Top of The records
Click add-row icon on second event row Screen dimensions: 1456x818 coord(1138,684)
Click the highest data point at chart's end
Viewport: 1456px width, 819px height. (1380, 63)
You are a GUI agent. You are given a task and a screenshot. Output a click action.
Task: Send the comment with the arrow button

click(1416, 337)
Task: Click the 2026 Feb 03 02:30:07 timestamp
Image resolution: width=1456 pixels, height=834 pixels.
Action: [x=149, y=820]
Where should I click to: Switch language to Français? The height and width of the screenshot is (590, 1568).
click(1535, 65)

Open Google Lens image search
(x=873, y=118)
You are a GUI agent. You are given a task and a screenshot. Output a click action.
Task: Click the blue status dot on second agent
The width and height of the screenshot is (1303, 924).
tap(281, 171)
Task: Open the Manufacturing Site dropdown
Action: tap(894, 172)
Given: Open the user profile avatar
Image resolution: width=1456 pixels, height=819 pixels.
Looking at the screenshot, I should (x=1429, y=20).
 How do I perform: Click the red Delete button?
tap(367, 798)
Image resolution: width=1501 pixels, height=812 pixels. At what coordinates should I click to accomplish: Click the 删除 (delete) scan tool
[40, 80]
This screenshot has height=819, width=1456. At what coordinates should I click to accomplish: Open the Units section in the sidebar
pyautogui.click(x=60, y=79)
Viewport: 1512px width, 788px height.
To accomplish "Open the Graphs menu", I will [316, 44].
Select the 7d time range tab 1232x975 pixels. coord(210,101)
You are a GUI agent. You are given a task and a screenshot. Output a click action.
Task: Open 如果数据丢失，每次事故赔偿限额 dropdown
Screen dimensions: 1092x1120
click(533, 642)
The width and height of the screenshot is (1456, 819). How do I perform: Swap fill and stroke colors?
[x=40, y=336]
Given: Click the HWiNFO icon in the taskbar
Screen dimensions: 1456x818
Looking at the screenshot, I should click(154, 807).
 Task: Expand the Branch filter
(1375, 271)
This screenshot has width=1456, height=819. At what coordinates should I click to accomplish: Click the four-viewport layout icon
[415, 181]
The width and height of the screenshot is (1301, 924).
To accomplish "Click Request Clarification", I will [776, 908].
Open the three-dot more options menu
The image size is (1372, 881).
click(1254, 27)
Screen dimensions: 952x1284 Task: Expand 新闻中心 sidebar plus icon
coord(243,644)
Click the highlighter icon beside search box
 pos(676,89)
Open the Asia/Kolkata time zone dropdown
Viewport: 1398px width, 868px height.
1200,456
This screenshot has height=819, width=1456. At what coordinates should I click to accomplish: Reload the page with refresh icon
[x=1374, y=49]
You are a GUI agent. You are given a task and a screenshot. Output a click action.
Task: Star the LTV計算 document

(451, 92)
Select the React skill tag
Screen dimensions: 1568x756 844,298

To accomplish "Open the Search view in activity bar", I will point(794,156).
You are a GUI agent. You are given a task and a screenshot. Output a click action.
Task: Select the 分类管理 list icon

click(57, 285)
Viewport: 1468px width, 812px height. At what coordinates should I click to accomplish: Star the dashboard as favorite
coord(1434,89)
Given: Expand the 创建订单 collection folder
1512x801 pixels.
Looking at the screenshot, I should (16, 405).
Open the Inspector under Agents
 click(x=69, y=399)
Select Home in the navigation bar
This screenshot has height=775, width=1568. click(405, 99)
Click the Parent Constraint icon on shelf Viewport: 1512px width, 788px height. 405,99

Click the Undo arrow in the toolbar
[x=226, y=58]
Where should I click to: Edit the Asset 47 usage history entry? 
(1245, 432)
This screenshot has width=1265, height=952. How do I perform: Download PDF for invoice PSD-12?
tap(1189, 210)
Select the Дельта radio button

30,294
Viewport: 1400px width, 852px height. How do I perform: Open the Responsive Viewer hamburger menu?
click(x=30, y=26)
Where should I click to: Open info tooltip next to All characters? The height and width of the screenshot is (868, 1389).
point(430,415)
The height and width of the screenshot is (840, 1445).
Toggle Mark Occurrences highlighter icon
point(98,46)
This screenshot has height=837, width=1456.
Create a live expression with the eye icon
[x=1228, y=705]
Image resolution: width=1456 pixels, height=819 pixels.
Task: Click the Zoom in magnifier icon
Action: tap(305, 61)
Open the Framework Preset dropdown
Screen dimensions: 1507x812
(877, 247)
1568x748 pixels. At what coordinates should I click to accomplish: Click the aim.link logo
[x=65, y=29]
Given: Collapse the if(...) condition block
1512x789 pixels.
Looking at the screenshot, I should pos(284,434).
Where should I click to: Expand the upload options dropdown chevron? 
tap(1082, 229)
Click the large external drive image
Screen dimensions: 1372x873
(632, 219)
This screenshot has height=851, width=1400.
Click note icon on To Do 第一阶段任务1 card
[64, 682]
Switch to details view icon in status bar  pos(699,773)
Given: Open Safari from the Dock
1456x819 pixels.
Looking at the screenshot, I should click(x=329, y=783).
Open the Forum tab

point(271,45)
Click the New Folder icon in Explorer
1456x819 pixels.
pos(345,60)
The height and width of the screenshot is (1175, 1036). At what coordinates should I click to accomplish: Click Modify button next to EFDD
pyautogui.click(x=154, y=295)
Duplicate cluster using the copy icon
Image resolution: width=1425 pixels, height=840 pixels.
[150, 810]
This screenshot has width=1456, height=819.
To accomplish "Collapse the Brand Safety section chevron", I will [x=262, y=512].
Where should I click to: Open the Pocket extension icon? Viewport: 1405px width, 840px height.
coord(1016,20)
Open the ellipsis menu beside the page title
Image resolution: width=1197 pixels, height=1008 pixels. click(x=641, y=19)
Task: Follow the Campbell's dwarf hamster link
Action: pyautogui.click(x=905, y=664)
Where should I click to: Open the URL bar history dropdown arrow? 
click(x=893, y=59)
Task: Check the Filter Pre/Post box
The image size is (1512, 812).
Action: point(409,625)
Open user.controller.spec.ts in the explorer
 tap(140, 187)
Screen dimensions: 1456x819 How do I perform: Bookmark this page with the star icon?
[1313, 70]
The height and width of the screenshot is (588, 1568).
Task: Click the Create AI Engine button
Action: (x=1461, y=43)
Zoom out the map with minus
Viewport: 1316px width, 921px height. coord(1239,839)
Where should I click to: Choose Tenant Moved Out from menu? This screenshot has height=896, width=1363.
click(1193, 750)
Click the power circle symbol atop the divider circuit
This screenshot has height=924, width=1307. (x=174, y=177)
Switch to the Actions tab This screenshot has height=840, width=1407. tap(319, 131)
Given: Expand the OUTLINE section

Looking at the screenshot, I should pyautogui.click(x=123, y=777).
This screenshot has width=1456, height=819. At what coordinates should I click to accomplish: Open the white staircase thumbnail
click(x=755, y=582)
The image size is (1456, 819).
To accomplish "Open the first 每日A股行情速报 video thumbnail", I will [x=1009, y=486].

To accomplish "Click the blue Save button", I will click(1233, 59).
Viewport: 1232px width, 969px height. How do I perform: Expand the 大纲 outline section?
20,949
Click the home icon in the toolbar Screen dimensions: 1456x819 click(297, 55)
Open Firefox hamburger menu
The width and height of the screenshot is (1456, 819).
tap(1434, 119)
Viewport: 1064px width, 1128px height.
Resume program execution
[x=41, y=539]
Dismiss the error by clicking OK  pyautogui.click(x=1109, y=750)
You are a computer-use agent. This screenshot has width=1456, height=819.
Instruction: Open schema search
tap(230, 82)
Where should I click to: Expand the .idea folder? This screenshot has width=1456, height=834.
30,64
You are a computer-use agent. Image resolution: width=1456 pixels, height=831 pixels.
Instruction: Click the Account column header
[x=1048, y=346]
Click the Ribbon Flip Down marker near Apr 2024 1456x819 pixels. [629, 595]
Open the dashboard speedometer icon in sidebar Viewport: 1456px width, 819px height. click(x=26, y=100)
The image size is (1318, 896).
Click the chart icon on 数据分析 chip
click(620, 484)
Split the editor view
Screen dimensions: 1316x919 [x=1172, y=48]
Bottom of The records
**What the task requires:** Please transcribe the entire listing exactly as given.

**Solution:**
Click add-row icon on second event row Screen dimensions: 1456x818 coord(1138,684)
Click the highest data point at chart's end
Viewport: 1456px width, 819px height. (1380, 63)
You are a GUI agent. You are given a task and a screenshot. Output a click action.
Task: Send the comment with the arrow button

click(1416, 337)
Task: Click the 2026 Feb 03 02:30:07 timestamp
Image resolution: width=1456 pixels, height=834 pixels.
Action: [x=149, y=820]
Where should I click to: Switch language to Français? The height and width of the screenshot is (590, 1568).
click(1535, 65)

Open Google Lens image search
(x=873, y=118)
You are a GUI agent. You are given a task and a screenshot. Output a click action.
Task: Click the blue status dot on second agent
The width and height of the screenshot is (1303, 924).
tap(281, 171)
Task: Open the Manufacturing Site dropdown
Action: tap(894, 172)
Given: Open the user profile avatar
Image resolution: width=1456 pixels, height=819 pixels.
Looking at the screenshot, I should (x=1429, y=20).
 How do I perform: Click the red Delete button?
tap(367, 798)
Image resolution: width=1501 pixels, height=812 pixels. At what coordinates should I click to accomplish: Click the 删除 (delete) scan tool
[40, 80]
This screenshot has height=819, width=1456. At what coordinates should I click to accomplish: Open the Units section in the sidebar
pyautogui.click(x=60, y=79)
Viewport: 1512px width, 788px height.
To accomplish "Open the Graphs menu", I will [316, 44].
Select the 7d time range tab 1232x975 pixels. coord(210,101)
You are a GUI agent. You are given a task and a screenshot. Output a click action.
Task: Open 如果数据丢失，每次事故赔偿限额 dropdown
Screen dimensions: 1092x1120
click(533, 642)
The width and height of the screenshot is (1456, 819). How do I perform: Swap fill and stroke colors?
[x=40, y=336]
Given: Click the HWiNFO icon in the taskbar
Screen dimensions: 1456x818
Looking at the screenshot, I should click(154, 807).
 Task: Expand the Branch filter
(1375, 271)
This screenshot has width=1456, height=819. At what coordinates should I click to accomplish: Click the four-viewport layout icon
[415, 181]
The width and height of the screenshot is (1301, 924).
To accomplish "Click Request Clarification", I will [776, 908].
Open the three-dot more options menu
The image size is (1372, 881).
click(1254, 27)
Screen dimensions: 952x1284 Task: Expand 新闻中心 sidebar plus icon
coord(243,644)
Click the highlighter icon beside search box
 pos(676,89)
Open the Asia/Kolkata time zone dropdown
Viewport: 1398px width, 868px height.
1200,456
This screenshot has height=819, width=1456. At what coordinates should I click to accomplish: Reload the page with refresh icon
[x=1374, y=49]
You are a GUI agent. You are given a task and a screenshot. Output a click action.
Task: Star the LTV計算 document

(451, 92)
Select the React skill tag
Screen dimensions: 1568x756 844,298

To accomplish "Open the Search view in activity bar", I will point(794,156).
You are a GUI agent. You are given a task and a screenshot. Output a click action.
Task: Select the 分类管理 list icon

click(57, 285)
Viewport: 1468px width, 812px height. At what coordinates should I click to accomplish: Star the dashboard as favorite
coord(1434,89)
Given: Expand the 创建订单 collection folder
1512x801 pixels.
Looking at the screenshot, I should (16, 405).
Open the Inspector under Agents
 click(x=69, y=399)
Select Home in the navigation bar
This screenshot has height=775, width=1568. click(405, 99)
Click the Parent Constraint icon on shelf Viewport: 1512px width, 788px height. 405,99

Click the Undo arrow in the toolbar
[x=226, y=58]
Where should I click to: Edit the Asset 47 usage history entry? 
(1245, 432)
This screenshot has width=1265, height=952. How do I perform: Download PDF for invoice PSD-12?
tap(1189, 210)
Select the Дельта radio button

30,294
Viewport: 1400px width, 852px height. How do I perform: Open the Responsive Viewer hamburger menu?
click(x=30, y=26)
Where should I click to: Open info tooltip next to All characters? The height and width of the screenshot is (868, 1389).
point(430,415)
The height and width of the screenshot is (840, 1445).
Toggle Mark Occurrences highlighter icon
point(98,46)
This screenshot has height=837, width=1456.
Create a live expression with the eye icon
[x=1228, y=705]
Image resolution: width=1456 pixels, height=819 pixels.
Task: Click the Zoom in magnifier icon
Action: tap(305, 61)
Open the Framework Preset dropdown
Screen dimensions: 1507x812
(877, 247)
1568x748 pixels. At what coordinates should I click to accomplish: Click the aim.link logo
[x=65, y=29]
Given: Collapse the if(...) condition block
1512x789 pixels.
Looking at the screenshot, I should pos(284,434).
Where should I click to: Expand the upload options dropdown chevron? 
tap(1082, 229)
Click the large external drive image
Screen dimensions: 1372x873
(632, 219)
This screenshot has height=851, width=1400.
Click note icon on To Do 第一阶段任务1 card
[64, 682]
Switch to details view icon in status bar  pos(699,773)
Given: Open Safari from the Dock
1456x819 pixels.
Looking at the screenshot, I should click(x=329, y=783).
Open the Forum tab

point(271,45)
Click the New Folder icon in Explorer
1456x819 pixels.
pos(345,60)
The height and width of the screenshot is (1175, 1036). At what coordinates should I click to accomplish: Click Modify button next to EFDD
pyautogui.click(x=154, y=295)
Duplicate cluster using the copy icon
Image resolution: width=1425 pixels, height=840 pixels.
[150, 810]
This screenshot has width=1456, height=819.
To accomplish "Collapse the Brand Safety section chevron", I will [x=262, y=512].
Where should I click to: Open the Pocket extension icon? Viewport: 1405px width, 840px height.
coord(1016,20)
Open the ellipsis menu beside the page title
Image resolution: width=1197 pixels, height=1008 pixels. click(x=641, y=19)
Task: Follow the Campbell's dwarf hamster link
Action: pyautogui.click(x=905, y=664)
Where should I click to: Open the URL bar history dropdown arrow? 
click(x=893, y=59)
Task: Check the Filter Pre/Post box
The image size is (1512, 812).
Action: point(409,625)
Open user.controller.spec.ts in the explorer
 tap(140, 187)
Screen dimensions: 1456x819 How do I perform: Bookmark this page with the star icon?
[1313, 70]
The height and width of the screenshot is (588, 1568).
Task: Click the Create AI Engine button
Action: (x=1461, y=43)
Zoom out the map with minus
Viewport: 1316px width, 921px height. coord(1239,839)
Where should I click to: Choose Tenant Moved Out from menu? This screenshot has height=896, width=1363.
click(1193, 750)
Click the power circle symbol atop the divider circuit
This screenshot has height=924, width=1307. (x=174, y=177)
Switch to the Actions tab This screenshot has height=840, width=1407. tap(319, 131)
Given: Expand the OUTLINE section

Looking at the screenshot, I should pyautogui.click(x=123, y=777).
This screenshot has width=1456, height=819. At what coordinates should I click to accomplish: Open the white staircase thumbnail
click(x=755, y=582)
The image size is (1456, 819).
To accomplish "Open the first 每日A股行情速报 video thumbnail", I will [x=1009, y=486].

To accomplish "Click the blue Save button", I will click(1233, 59).
Viewport: 1232px width, 969px height. How do I perform: Expand the 大纲 outline section?
20,949
Click the home icon in the toolbar Screen dimensions: 1456x819 click(297, 55)
Open Firefox hamburger menu
The width and height of the screenshot is (1456, 819).
tap(1434, 119)
Viewport: 1064px width, 1128px height.
Resume program execution
[x=41, y=539]
Dismiss the error by clicking OK  pyautogui.click(x=1109, y=750)
You are a computer-use agent. This screenshot has width=1456, height=819.
Instruction: Open schema search
tap(230, 82)
Where should I click to: Expand the .idea folder? This screenshot has width=1456, height=834.
30,64
You are a computer-use agent. Image resolution: width=1456 pixels, height=831 pixels.
Instruction: Click the Account column header
[x=1048, y=346]
Click the Ribbon Flip Down marker near Apr 2024 1456x819 pixels. [629, 595]
Open the dashboard speedometer icon in sidebar Viewport: 1456px width, 819px height. click(x=26, y=100)
The image size is (1318, 896).
Click the chart icon on 数据分析 chip
click(620, 484)
Split the editor view
Screen dimensions: 1316x919 [x=1172, y=48]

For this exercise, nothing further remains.